If HK's Legislature votes on the bill most probably it will pass. Hong Kong's people don't vote for their Leaders, the Chief Executive is nominated by a small group and approved by China. Like most of the Democracy also Hong Kong has legislature with democratically elected representatives. It is called Legislative Council and it has 70 seats. Hong Kong has many political parties pro-democracy or pro-China. In the history the pro-democracy party from 1998 have always won but they occupy LESS than half of the seats in the Legislative Council because when Hong Kong's people go to vote the can only vote for 40 of the 70 seats available, the others 30 are chosen by business groups of Hong Kong. These 30 seats are voted by corporations, and big business group who has an incentive to be friendly with China, those 30 seats are occupied by pro-china political parties. When Hong Kong was handed over to China in 1997 Hong Kong and China signed an agreement that eventually all members of the Legislative Council would be elected by the citizen with UNIVERSAL SUFFRAGE, but this never happen and ever since the handover pro-china parties have controlled the Legislative Council despite have never won more than 50% of the popular vote. The agreement " one country two system" wouldn't last forever, in 2047 Hong Kong is expected to fully become part of China. China isn't waiting for the deal to expire, pro-democracy leaders have been arrested and convicted under the rule of chinese leader Xi Jinping. 9 leaders were arrested for the protest in 2014, according to court Tai, Chan and Chu conspired to encourage “unlawful obstruction of public places and roads.” The other six activists were convicted of varying charges for their involvement in the 2014 campaign. In 2003 1 million hongkongers successfully fought a law that would have punished speaking out against china. In 2014 tens of thousands of protesters occupied the city for a month to protest China's influence over HK political elections.


5.What can you do?

‘The hottest places in Hell are reserved for those who in time of moral crisis preserve their neutrality.’ Martin Luther King Technically, nothing much. You can sign and share this petition and you can also sign the petition ‘‘Condemn Hong Kong Police for Excessive Force against Citizens & Form Independent Committee." (visit the website by simply google condemn hong kong police for excessive force)

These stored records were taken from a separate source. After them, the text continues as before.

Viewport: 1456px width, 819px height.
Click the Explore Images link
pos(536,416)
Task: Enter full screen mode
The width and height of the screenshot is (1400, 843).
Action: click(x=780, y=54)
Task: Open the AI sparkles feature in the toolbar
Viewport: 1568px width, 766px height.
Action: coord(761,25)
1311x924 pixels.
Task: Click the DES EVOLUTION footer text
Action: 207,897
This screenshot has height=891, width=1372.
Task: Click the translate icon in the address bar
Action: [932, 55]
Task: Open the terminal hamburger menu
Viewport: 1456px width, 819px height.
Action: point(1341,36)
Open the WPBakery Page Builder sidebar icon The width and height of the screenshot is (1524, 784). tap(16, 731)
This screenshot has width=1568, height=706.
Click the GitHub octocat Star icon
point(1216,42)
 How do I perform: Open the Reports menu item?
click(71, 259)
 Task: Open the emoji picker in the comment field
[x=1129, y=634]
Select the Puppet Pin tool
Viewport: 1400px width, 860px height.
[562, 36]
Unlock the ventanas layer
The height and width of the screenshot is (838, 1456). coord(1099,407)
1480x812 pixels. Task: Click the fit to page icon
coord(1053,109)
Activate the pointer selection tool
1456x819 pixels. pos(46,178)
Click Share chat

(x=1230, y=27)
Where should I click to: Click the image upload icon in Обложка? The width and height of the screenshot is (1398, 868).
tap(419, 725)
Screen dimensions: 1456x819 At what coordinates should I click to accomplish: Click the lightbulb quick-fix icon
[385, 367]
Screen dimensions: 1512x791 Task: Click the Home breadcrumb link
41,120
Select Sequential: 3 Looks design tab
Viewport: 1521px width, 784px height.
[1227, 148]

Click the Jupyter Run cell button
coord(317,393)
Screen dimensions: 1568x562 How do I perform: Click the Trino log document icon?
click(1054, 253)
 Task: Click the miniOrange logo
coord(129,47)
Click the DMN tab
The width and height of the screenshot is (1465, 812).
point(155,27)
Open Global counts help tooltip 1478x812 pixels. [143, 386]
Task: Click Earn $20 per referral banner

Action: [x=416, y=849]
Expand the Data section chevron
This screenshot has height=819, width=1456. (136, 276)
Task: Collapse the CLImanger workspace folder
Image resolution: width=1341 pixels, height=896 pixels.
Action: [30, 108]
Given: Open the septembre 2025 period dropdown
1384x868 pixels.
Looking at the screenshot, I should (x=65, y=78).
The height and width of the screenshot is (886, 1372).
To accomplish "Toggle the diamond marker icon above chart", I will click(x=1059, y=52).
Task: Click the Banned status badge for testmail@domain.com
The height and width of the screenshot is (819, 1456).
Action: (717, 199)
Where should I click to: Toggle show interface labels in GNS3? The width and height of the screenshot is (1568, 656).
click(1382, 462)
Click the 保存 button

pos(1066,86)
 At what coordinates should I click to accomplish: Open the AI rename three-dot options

But more importantly, we want you to witness what we are going through and show us your support. ‘You can fool all the people some of the time, and some of the people all the time, but you cannot fool all the people all the time.’ (Lincoln)

As China has grown stronger, other countries tend not to voice out against China. However, on an individual level, we want you to know, somewhere in the world, there are people trying to hard to fight for what you guys have earned- Democracy and Freedom. So, don’t take it for granted!